In einem Schaffensrausch komponierte er innerhalb von drei Monaten dem Freund ein musikalisches Denkmal zu zehn seiner Objekte, die Klaviersuite „Bilder einer Ausstellung“. Eine „Promenade“, die Eingangspforte der Ausstellung, steht für jeden seiner Aufenthalte in der Ausstellung und der Charakter der Wiederholungen weist auf die veränderten Stimmungen des Besuchers. Mussorgski gestaltete die zehn „Bilder“ der Vorlagen nach seinen Eindrücken. Zwei Zeichnungen polnischer Juden, ein Ballettkostüm-Entwurf, Nussknacker artiger Weihnachtsschmuck, Marktweiber in Limoges, ein alter Schlosshof, Hartmann in den Pariser Katakomben und schlüpfende Küchleins hatten den Komponisten gefesselt. Eine Uhr veränderte sich visuell bei Mussorgski zu Baba Jagas Haus auf Hühnerbeinen. Für den Abschluss regte der Entwurf des Architekten Hartmann für ein „Großes Tor in Kiew“ den Komponisten zu einem monumentalen Schlussgemälde an. Zu Mussorgskis Lebzeiten wurde die Suite nahezu ignoriert. Es bedurfte des Überblicks des legendären Dirigenten des Bostoner Symphony Orchestras Sergej Kussewitzky (1874-1951), der 1922 Maurice Ravel den Auftrag zur Orchestrierung der genialen Klavier-Suite Mussorgskis gab. Noch im gleichen Jahr uraufgeführt, wurde die Orchesterfassung schnell zu einer der berühmtesten Orchesterbearbeitungen. Inzwischen gibt es eine Vielzahl von Bearbeitungen der „Bilder einer Ausstellung“ unterschiedlichsten Genres. Prog-Rock Versionen bis hin zu ganz obskuren plakativen Spielarten lassen das Werk Mussorgskis als scheinbar unendlich belastbar erscheinen.
Imposant interpretierte uns Myung-Whun Chung mit den Musikern der Sächsischen Staatskapelle in der Matinee des 11. Saisonkonzertes Ravels impressionistische Passagen.
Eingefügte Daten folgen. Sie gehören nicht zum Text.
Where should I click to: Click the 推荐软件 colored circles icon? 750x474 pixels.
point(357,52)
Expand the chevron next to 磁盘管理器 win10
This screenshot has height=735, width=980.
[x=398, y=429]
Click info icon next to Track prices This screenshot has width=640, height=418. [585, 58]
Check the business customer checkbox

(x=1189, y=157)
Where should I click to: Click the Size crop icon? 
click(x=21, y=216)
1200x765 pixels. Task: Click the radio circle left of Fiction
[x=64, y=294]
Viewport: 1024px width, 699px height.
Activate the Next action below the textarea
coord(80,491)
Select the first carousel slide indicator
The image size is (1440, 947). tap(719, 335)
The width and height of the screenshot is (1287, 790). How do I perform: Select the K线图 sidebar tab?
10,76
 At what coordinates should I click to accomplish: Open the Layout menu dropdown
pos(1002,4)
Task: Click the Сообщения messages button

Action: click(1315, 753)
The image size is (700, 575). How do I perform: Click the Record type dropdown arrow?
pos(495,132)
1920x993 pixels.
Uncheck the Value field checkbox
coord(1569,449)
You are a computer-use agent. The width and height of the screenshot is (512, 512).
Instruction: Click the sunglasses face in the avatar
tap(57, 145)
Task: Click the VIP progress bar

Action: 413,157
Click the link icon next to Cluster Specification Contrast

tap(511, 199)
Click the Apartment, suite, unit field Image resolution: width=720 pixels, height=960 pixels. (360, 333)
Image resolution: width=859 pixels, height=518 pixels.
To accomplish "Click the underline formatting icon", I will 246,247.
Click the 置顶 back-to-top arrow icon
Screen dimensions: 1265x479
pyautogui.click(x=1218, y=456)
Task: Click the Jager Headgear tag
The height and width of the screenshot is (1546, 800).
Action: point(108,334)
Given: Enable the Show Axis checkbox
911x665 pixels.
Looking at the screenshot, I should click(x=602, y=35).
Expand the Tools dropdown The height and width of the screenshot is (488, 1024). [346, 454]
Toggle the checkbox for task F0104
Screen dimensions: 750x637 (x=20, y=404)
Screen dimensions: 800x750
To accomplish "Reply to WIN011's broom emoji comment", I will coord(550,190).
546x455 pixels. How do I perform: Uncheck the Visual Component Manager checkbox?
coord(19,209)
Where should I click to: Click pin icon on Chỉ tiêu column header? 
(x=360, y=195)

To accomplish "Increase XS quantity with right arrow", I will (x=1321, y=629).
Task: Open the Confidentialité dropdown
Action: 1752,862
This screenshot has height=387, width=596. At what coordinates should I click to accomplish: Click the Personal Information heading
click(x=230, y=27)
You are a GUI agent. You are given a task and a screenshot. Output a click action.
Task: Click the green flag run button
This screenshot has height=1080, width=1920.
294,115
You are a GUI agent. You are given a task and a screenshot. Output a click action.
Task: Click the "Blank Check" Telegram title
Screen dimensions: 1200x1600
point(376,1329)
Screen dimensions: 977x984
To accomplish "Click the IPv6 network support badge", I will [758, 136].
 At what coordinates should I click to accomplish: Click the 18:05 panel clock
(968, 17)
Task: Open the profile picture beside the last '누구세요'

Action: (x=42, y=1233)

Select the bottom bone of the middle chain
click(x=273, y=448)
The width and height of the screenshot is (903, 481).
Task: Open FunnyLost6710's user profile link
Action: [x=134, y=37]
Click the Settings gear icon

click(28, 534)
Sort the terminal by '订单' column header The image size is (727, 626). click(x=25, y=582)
Die harten Kontraste, die ausgefallene Harmonik und die außergewöhnliche Struktur mit den durchaus groben Klangfarben vermittelten dem Hörer zumindest einen Eindruck von Mussorgskis Stimmungslagen; dass hier kein Vorbeilaufen an zehn Exponaten stattgefunden haben konnte. Chung gelang es, aus den dissonanten Akkorden überraschend Klänge hervortreten zu lassen und mit dem Opern-haften Finale einen imponierenden Konzertschluss zu gestalten.